PROBLEM DETAILS: Copy out all lines of the material below in which "more" occurs.
+++++
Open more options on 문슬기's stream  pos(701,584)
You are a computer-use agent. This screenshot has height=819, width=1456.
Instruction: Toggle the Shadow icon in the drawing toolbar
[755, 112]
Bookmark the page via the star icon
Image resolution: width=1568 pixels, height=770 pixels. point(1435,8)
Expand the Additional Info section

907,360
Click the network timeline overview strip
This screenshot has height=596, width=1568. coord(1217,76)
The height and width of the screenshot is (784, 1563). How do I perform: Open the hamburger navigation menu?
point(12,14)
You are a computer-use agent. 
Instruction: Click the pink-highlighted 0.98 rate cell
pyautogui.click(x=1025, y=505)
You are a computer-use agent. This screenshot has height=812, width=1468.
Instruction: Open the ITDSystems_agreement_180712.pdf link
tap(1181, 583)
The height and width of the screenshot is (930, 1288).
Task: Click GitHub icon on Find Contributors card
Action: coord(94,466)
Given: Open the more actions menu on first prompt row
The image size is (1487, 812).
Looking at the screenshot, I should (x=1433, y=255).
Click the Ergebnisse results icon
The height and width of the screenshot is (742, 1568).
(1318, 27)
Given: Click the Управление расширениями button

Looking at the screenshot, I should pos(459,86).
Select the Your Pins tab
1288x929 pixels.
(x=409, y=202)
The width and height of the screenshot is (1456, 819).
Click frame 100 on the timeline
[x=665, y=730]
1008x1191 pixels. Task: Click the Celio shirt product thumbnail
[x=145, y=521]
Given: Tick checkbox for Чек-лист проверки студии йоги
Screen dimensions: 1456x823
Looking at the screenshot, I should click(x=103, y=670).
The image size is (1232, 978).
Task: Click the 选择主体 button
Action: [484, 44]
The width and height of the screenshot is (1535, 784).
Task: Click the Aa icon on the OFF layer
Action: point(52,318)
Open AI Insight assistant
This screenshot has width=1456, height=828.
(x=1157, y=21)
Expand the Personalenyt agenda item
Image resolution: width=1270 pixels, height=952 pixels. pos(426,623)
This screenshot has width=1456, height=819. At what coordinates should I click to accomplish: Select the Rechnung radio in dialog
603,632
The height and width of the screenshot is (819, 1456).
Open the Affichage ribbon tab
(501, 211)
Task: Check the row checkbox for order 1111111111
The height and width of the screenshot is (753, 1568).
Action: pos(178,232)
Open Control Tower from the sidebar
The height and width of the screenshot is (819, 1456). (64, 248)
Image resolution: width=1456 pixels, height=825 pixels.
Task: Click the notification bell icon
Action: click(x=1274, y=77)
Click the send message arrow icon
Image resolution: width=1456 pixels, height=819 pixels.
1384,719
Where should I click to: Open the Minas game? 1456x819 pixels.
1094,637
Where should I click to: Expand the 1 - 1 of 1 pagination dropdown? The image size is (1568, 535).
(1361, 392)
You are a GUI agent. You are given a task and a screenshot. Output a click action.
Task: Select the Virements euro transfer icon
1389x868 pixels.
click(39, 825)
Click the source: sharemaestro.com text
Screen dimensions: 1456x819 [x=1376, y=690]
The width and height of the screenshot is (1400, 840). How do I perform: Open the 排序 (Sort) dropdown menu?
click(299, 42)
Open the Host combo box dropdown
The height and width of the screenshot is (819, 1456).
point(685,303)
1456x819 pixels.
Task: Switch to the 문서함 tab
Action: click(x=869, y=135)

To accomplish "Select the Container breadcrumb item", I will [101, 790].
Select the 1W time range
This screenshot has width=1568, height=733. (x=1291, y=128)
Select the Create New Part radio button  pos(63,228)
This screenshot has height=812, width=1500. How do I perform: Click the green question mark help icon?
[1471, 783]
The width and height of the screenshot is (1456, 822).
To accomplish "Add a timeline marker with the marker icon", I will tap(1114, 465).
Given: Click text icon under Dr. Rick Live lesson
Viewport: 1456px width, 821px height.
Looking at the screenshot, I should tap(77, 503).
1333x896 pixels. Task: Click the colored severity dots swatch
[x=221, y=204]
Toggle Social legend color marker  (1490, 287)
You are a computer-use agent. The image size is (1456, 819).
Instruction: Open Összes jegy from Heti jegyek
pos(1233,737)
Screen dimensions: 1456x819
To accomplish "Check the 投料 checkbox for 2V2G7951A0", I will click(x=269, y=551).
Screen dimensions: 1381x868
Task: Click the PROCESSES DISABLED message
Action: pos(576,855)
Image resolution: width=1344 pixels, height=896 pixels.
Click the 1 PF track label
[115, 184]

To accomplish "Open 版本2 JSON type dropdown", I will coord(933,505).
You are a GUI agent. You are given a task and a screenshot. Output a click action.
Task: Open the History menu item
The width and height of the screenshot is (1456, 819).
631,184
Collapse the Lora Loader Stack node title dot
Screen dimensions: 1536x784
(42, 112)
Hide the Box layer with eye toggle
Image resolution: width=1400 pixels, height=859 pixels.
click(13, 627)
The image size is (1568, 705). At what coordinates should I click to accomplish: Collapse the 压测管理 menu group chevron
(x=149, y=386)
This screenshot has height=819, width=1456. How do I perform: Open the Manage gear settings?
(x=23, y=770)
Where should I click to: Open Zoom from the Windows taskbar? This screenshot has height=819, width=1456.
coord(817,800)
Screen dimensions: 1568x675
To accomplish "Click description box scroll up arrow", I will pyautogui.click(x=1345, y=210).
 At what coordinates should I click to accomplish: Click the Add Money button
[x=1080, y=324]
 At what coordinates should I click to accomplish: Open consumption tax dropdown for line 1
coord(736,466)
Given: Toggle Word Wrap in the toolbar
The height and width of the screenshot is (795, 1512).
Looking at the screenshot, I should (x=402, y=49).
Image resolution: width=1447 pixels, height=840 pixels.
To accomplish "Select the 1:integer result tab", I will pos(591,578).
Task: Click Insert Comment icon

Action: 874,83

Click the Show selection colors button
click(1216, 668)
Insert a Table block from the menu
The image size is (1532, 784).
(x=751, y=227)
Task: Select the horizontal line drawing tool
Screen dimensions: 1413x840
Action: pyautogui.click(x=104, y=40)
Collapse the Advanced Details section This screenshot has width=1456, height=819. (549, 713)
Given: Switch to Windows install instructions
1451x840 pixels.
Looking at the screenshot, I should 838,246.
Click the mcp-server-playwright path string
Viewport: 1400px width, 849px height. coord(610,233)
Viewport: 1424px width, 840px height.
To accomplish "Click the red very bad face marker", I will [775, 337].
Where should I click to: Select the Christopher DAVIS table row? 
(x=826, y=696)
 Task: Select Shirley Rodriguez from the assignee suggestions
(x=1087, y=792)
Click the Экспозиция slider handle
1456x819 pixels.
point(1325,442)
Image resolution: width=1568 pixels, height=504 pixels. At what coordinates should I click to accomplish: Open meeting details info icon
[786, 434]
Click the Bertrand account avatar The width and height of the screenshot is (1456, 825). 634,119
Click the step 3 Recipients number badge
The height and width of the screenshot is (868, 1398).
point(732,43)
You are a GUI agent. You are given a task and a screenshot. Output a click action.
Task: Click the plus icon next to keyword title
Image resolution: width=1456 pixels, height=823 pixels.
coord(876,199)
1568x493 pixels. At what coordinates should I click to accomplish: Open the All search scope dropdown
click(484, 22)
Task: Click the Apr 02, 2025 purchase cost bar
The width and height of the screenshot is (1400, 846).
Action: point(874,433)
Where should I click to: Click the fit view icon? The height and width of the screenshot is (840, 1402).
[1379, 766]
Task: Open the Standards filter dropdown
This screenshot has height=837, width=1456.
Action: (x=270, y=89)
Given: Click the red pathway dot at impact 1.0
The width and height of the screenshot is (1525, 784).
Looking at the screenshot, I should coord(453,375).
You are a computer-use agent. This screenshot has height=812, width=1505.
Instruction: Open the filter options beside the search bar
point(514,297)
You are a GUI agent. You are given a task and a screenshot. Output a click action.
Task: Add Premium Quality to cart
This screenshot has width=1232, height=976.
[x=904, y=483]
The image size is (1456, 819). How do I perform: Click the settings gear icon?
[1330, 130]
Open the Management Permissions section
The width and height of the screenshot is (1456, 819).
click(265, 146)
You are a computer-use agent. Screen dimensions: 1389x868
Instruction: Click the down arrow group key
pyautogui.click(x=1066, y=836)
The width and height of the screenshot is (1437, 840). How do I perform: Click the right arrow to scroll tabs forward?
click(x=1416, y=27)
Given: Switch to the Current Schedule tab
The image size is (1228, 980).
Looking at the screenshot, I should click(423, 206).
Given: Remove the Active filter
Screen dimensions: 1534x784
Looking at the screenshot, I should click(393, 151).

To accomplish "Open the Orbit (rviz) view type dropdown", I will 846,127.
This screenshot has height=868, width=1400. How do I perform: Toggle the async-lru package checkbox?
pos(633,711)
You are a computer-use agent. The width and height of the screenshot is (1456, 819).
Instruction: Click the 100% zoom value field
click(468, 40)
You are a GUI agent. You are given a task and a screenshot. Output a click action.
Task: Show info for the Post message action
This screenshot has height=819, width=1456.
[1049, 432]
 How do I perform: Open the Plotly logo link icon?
+++++
TASK RESPONSE:
Open more options on 문슬기's stream  pos(701,584)
Given: Open the more actions menu on first prompt row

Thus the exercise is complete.